A high-level overview of the retrieval-augmented generation process used in Ask Fora Health.

Suffice to say that there was a lot of effort put into making Ask Fora Health different. The question was, how do we communicate this effectively to users? Imagine simply dropping that flowchart from above into the app and expecting users to understand, let alone trust how Ask Fora Health worked.

Instead, we adopted a show, don’t tell approach by taking advantage of the extra goodies our technical implementation provided us.

Labelling responses

One of the advantages of being a fairly targeted LLM implementation was that we knew exactly the user context we were working with, and what information was most relevant to them. Combined with our previous research insights during the exploration phase, this gave us a set of common questions, particularly around bipolar disorder, which was our key focus at the time.

A screenshot of the admin panel behind Ask Fora Health, showing a list of answers and their verification status and quality.
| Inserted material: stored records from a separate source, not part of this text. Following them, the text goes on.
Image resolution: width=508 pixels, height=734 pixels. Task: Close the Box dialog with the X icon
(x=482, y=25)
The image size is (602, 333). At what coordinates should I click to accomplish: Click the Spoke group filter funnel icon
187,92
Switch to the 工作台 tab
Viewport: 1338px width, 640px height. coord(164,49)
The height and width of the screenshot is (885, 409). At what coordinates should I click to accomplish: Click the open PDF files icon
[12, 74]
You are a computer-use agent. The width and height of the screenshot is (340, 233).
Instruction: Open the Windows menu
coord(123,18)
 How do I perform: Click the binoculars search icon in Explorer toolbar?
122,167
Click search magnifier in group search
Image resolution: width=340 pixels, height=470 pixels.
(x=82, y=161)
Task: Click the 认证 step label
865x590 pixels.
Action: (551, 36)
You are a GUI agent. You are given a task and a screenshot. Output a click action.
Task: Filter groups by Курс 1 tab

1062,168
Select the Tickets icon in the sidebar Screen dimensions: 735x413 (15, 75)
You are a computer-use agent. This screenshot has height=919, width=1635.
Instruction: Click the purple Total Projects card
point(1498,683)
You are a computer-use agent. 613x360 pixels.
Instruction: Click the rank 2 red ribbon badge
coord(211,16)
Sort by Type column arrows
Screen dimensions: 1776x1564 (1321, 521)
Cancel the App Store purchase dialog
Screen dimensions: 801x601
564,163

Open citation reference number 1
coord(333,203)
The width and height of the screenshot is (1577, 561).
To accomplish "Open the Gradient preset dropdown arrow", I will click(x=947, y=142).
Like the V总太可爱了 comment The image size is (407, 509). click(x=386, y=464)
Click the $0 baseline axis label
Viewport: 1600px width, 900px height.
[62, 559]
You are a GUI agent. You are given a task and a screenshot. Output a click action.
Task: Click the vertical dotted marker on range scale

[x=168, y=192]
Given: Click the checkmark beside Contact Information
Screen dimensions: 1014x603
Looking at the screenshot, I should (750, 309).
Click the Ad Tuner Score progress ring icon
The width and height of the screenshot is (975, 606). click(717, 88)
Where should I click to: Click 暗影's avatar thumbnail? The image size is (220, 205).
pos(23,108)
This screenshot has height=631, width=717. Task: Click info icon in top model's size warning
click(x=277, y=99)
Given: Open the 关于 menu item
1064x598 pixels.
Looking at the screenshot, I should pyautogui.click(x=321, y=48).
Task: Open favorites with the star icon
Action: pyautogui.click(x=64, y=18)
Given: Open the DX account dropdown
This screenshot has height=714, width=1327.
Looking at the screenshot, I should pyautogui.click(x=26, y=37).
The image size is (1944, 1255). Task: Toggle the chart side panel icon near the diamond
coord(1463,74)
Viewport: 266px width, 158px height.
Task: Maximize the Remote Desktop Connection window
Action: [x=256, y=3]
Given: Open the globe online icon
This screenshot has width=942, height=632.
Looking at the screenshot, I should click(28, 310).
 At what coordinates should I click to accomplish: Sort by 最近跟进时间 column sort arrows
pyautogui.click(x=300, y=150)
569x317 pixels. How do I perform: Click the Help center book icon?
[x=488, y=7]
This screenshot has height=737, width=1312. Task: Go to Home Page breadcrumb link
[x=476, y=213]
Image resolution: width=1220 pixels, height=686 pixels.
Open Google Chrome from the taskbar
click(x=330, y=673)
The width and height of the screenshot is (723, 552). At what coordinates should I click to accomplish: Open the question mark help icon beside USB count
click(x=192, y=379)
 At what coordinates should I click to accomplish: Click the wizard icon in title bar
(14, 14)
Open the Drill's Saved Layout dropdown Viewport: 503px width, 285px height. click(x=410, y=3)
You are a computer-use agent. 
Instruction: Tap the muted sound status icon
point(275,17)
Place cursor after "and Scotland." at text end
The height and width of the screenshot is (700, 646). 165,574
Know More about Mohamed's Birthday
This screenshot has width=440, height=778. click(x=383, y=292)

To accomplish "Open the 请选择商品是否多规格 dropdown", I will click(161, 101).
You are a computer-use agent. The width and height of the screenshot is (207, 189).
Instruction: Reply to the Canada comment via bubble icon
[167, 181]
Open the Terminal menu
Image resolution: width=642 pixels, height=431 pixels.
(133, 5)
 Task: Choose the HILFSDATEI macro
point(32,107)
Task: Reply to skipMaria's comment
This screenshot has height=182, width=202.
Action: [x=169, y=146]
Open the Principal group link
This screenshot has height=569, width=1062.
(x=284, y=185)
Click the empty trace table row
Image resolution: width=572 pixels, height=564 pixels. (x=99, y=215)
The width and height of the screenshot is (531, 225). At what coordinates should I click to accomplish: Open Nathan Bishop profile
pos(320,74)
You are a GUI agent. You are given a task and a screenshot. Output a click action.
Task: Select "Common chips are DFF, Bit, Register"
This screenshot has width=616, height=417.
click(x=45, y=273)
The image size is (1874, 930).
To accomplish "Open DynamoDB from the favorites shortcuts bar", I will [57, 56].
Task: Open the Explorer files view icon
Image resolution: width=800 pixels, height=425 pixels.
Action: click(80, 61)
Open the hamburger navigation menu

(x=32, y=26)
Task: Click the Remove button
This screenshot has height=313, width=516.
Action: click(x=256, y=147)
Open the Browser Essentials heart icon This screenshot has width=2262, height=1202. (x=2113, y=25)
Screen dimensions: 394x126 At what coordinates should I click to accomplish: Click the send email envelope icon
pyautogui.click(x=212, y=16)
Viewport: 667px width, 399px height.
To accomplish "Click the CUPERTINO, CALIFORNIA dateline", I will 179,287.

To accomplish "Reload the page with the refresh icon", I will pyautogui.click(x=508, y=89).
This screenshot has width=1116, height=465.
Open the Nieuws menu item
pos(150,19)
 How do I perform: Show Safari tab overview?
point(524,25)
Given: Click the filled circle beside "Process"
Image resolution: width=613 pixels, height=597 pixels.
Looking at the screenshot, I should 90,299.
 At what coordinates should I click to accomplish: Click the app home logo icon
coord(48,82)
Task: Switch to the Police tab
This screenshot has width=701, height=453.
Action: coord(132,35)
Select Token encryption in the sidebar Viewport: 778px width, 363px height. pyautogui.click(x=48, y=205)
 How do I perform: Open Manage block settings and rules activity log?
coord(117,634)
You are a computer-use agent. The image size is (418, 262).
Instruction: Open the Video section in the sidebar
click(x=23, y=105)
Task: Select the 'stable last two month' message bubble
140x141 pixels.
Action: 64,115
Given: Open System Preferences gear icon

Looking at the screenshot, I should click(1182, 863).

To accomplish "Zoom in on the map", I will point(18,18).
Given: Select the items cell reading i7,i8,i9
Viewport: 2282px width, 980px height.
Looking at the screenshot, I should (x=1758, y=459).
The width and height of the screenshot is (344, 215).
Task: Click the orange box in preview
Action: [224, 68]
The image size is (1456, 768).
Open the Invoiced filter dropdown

This gave us a unique opportunity to pre-generate answers to these questions, and have them verified by human experts. These answers would be labelled as “Verified” in the chat interface, informing users that there was an extra layer of reliability behind them.

An example of two different answers, one showing a 'Verified' and the other a 'Generated' answer.

Sources

A side effect of retrieving relevant content chunks for answer generation was that we could also link these chunks back to the original sources they came from. This meant that for any generated answer that used RAG, we could provide citations for users to verify the information themselves.

We had explored different ways of surfacing this information, eventually settling on showing inline truncated quotes, while a “More” button expanded the answer into the full sources and rating buttons.

Digging deeper into source citations. Tap the more button to expand the answer.

Deployment

After several rounds of iteration and refinement, Ask Fora Health has been deployed as a feature and available for organisations working with Fora Health, including a partnership between King’s College London and the South London and Maudsley NHS Foundation Trust in the UK.

This journey towards making a “dumb chatbot smarter” was a careful exercise in balancing transparency, trust and usability. I think we managed to strike that balance well, and it also gave us a chance to solidify our approach towards LLM integration moving forward – committing to open and honest LLM usage, while aiming to replace hesistancy with curiosity and trust.